CHALLENGE →
Copy out, word for word, the part of the text on sparse regularization from "To start, I" to "goes to zero)".

TEXT PASSAGE →
-------
1. A numerical experiment on sparse regularization

To start, I take a standard problem from the Regularization Tools Matlab toolbox: The problem \texttt{deriv2}. This problem generates a matrix {A} and two vectors {x} and {b} such that the equation {Ax=b} is a Galerkin discretization of the integral equation

\displaystyle  g(t) = \int_0^1 k(t,s)f(s) ds

with a kernel {k} such that the solution amounts to solving a boundary value problem. The Galerkin ansatz functions are simply orthonormal characteristic functions on intervals, i.e. {\psi_i(x) = h^{-1/2}\chi_{[ih,(i+1)h]}(x)}. Thus, I work with matrices {A_h} and vectors {x_h} and {b_h}.

I want to use sparse regularization to reconstruct spiky solutions, that is, I solve problems

\displaystyle  \min_{x_h} \tfrac{1}{2}\|A_h x_x - b_h\|^2 + \alpha_h\|x_h\|_1.

Now, my first experiment goes as follows:

Experiment 1 (Discretization goes to zero)
-------
DATA PROVIDED →
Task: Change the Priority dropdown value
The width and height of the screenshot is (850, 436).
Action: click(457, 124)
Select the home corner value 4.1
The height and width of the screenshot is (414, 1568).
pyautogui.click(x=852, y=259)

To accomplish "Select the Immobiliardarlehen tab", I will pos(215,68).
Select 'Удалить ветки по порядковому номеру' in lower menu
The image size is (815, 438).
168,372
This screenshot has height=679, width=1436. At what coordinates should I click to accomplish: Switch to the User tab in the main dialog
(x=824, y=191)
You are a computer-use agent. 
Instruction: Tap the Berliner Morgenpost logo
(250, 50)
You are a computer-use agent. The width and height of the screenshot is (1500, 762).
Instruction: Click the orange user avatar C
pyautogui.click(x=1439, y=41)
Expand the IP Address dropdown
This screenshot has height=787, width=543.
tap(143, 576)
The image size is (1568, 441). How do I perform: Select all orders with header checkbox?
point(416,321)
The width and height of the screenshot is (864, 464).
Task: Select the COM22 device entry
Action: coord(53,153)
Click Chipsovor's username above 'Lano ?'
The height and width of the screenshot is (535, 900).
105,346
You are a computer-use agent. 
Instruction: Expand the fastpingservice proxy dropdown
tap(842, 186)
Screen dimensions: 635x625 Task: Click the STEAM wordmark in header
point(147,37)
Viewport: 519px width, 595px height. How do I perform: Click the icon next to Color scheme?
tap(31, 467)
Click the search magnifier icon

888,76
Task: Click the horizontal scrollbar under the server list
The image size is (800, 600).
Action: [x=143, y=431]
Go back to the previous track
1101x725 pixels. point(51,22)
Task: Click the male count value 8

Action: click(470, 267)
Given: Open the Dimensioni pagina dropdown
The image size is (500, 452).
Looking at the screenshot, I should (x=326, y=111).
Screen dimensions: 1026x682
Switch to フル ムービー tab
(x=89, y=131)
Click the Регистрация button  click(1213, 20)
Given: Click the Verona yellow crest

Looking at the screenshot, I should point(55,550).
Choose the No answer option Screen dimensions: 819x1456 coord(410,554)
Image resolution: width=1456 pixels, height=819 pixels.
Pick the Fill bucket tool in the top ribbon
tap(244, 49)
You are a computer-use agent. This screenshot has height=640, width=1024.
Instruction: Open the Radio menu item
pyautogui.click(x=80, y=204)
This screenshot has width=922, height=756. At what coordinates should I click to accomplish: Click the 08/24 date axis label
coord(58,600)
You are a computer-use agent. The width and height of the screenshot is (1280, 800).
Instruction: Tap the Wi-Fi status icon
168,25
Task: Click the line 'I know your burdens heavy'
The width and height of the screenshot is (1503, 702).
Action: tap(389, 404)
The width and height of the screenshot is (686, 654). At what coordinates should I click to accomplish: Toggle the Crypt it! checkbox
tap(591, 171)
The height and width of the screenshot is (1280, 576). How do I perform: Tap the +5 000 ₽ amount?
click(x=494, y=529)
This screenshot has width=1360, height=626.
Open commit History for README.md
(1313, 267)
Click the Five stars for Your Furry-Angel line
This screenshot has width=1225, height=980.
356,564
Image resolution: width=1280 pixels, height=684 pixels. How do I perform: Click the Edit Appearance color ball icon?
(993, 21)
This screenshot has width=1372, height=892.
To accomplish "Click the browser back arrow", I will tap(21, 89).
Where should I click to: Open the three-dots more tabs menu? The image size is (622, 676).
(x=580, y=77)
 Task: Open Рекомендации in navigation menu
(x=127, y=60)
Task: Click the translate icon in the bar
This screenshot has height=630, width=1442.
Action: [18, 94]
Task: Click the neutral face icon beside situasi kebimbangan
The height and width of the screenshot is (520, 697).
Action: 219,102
-------
EXERCISE SOLUTION →
To start, I take a standard problem from the Regularization Tools Matlab toolbox: The problem \texttt{deriv2}. This problem generates a matrix {A} and two vectors {x} and {b} such that the equation {Ax=b} is a Galerkin discretization of the integral equation

\displaystyle  g(t) = \int_0^1 k(t,s)f(s) ds

with a kernel {k} such that the solution amounts to solving a boundary value problem. The Galerkin ansatz functions are simply orthonormal characteristic functions on intervals, i.e. {\psi_i(x) = h^{-1/2}\chi_{[ih,(i+1)h]}(x)}. Thus, I work with matrices {A_h} and vectors {x_h} and {b_h}.

I want to use sparse regularization to reconstruct spiky solutions, that is, I solve problems

\displaystyle  \min_{x_h} \tfrac{1}{2}\|A_h x_x - b_h\|^2 + \alpha_h\|x_h\|_1.

Now, my first experiment goes as follows:

Experiment 1 (Discretization goes to zero)